In my early days shooting film and slides, you took the shot and and everything in that picture is there nothing removed from that image at all, and yet when others looked at your slides and photographs the wow factor was there and no one complained about anything being distractive in the photograph. Sure you had more control if you did your own black and white film or colour by Dodging and Burning but this was the limit of editing your prints. You could not remove content from those prints.

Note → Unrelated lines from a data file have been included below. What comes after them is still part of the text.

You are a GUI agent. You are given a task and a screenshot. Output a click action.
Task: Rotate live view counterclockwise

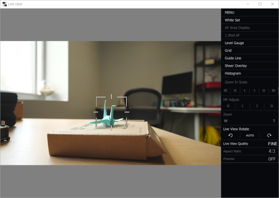230,135
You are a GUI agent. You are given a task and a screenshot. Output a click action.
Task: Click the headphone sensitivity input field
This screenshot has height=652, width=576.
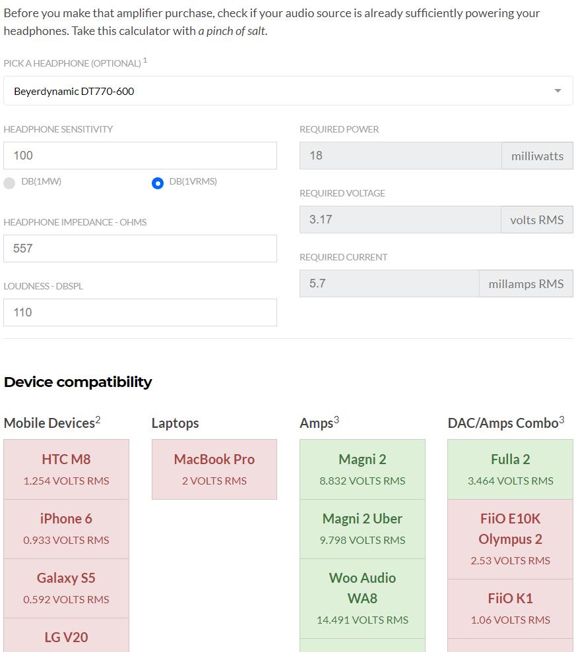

Then along came the digital cameras that allowed you to edit your images remove content from them. The big question that I always look at is how much is too much? I'm sort of old school on this and like to leave as much in the image that I took as that is the way that the camera seen things. So what happened to why we need to clone out this and that, or remove a part of the image with content aware. Well this all comes from those that are new to photography and probably never owed a film camera and jumped right into a digital camera, took some courses or learned from others that the way to make the image better is to clone out, and or use content aware editing to make that picture better that the original looked like.

So for those that used film cameras and have moved over to the digital age now have to keep up with the younger generation as this is the now the considered the standard process. You use the Internet allows us to put up our images on sites like here and others can view and comment on your images. How many times have you heard the word Clone Out with a comment on your image, plenty of times I bet as well the word Crop comes into play a lot as well. Things are so subjective to us all, and some will like the image, well others don't and that is the fun part of photography in general and the point here is that we learn from others and there point of views on our images. You may not always agree with the comments but that is OK, the image is yours and the way you present it is the way that you see it.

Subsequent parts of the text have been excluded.